> [Information]:
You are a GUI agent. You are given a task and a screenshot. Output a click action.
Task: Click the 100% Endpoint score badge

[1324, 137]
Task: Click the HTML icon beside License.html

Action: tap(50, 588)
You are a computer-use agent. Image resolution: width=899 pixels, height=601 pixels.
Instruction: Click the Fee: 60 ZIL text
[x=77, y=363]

* * *

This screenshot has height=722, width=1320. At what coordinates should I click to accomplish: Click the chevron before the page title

> [Exercise goal]: Lines of the listing above that contain the word "height" should all be returned.

> [Task answer]:
You are a computer-use agent. Image resolution: width=899 pixels, height=601 pixels.
This screenshot has height=722, width=1320. At what coordinates should I click to accomplish: Click the chevron before the page title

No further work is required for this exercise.